La Profecía De La Llegada - Libro 1 de la Saga De Lug

CUARTA PARTE: El Separado - CAPÍTULO 121

—Está muerto— me dijo Morrigan acuclillado en el suelo, examinando el cuerpo.

            Suspiré. Era el quinto soldado que moría por la deshidratación. Los otros no estaban muy lejos de seguir por el mismo camino. En los cuatro días que habíamos avanzado hacia el norte, habíamos estado los últimos dos sin agua y sin comida, caminando bajo el sol abrasante.

            Me pasé la mano por la frente. El dolor de cabeza provocado por la sed me hacía sentir mareado y me dificultaba pensar.

            —Tenemos que seguir— murmuré casi sin voz. Tenía la lengua pastosa y casi no podía hablar.

            —Mis hombres no pueden casi caminar— me retrucó Morrigan.

            —Si nos quedamos aquí, moriremos de seguro— dije—. Si seguimos, tal vez encontremos algo...

            —Solo hay desierto en todas direcciones— dijo Morrigan enojado, haciendo un gesto con el brazo para abarcar el desolado paisaje.

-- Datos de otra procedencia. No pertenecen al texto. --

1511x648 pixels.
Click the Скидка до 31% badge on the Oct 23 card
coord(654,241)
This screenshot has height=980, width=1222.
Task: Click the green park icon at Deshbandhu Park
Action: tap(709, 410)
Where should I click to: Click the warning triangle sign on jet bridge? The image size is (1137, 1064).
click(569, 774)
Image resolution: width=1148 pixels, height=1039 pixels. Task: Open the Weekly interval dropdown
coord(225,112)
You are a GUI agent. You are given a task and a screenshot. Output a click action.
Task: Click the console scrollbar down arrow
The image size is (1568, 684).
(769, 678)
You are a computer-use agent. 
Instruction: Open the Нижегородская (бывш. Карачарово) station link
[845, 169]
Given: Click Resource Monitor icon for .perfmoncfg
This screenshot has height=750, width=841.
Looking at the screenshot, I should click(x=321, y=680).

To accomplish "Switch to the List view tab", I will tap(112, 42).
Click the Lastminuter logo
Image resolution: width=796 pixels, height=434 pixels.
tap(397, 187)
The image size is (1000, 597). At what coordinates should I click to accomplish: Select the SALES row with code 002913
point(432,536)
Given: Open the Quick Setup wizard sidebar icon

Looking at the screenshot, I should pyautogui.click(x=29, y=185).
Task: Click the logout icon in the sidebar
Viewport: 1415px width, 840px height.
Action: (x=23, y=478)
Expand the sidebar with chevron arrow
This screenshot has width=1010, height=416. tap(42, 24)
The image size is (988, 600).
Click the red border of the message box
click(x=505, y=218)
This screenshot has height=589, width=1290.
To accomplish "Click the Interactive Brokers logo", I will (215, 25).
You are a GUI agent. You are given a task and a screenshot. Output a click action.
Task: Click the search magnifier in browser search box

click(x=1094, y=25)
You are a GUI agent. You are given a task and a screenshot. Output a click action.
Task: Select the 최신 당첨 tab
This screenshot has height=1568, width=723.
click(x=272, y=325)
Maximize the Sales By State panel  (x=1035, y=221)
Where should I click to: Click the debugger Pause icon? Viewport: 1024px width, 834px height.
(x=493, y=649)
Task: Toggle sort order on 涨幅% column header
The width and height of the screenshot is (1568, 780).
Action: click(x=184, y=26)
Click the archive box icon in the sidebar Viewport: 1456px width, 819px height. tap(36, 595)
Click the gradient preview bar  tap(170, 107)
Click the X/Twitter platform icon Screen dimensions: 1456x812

            Me hice traer el catalejo. No iba a darme por vencido. Estuve un rato mirando con atención por la lente. Nada. Morrigan tenía razón: solo había desierto en todas direcciones. Miré al cielo, rogando por una nube, una sola. El cielo me contestó con un límpido celeste de horizonte a horizonte. Mis manos resecas y agrietadas guardaron el catalejo en su caja.

Miré los rostros fatigados y apenas conscientes de los soldados. Una punzada de culpa me atravesó el corazón. Los había rescatado de Ailill, solo para traerlos a morir una muerte lenta y horrible en aquel maldito desierto. Morrigan me miraba en silencio, pero podía imaginar los reproches en su mente. Si hubiéramos pasado por Estia... Mis conflictos emocionales iban a provocar la muerte de más de cuatrocientas personas. La culpa me oprimía el pecho y no podía respirar. Caí de rodillas, la mirada clavada en el suelo. Lo que había hecho era imperdonable.

            Morrigan se arrodilló frente a mí y me tomó por los hombros:

            —Lug, no puede darse por vencido. Debe luchar, debe hacerlo— me rogó.

            —¿Cómo?— pregunté, desesperado, levantando la vista hacia él—. ¿Qué puedo hacer? ¿De dónde voy a sacar agua y comida para toda esta gente, Morrigan? Usted tenía razón, solo hay desierto en todas direcciones. Tanto si nos quedamos aquí como si seguimos, terminaremos muertos.

            —Mis hombres y yo pensamos lo mismo cuando estuvimos prisioneros bajo el control de Ailill. Pensamos que nuestro destino era irremediable, que moriríamos indefectiblemente. Y luego apareció usted, e hizo lo imposible: derrotó a Ailill y nos liberó. Mire a estos hombres, Lug, aún están vivos. Se aferran a la vida porque creen en usted. Ya hizo lo imposible una vez, y lo hará de nuevo.

            Negué con la cabeza, desconsolado.

            —Morrigan, no sé qué hacer— murmuré.

            —Usted es Lug— dijo Morrigan—. Algo se le ocurrirá.

            Volví a negar con la cabeza.

            —Lug— me llamó una voz femenina. Era Delina que se acercaba volando. Su especie podía procesar energía del ambiente a través de sus alas, por lo que la deshidratación no la había afectado tanto como al resto de nosotros.

            —¿Qué pasa?— pregunté.

            —Es Cariea, su respiración... creo que no le queda mucho tiempo... Me pidió que os buscara.

            Asentí, poniéndome de pie y siguiendo a Delina hasta donde yacía Cariea, sobre una manta extendida en el suelo polvoriento. Tenía los ojos cerrados y respiraba con gran dificultad. Me arrodillé junto a ella.

            —Cariea— dije suavemente—, aquí estoy.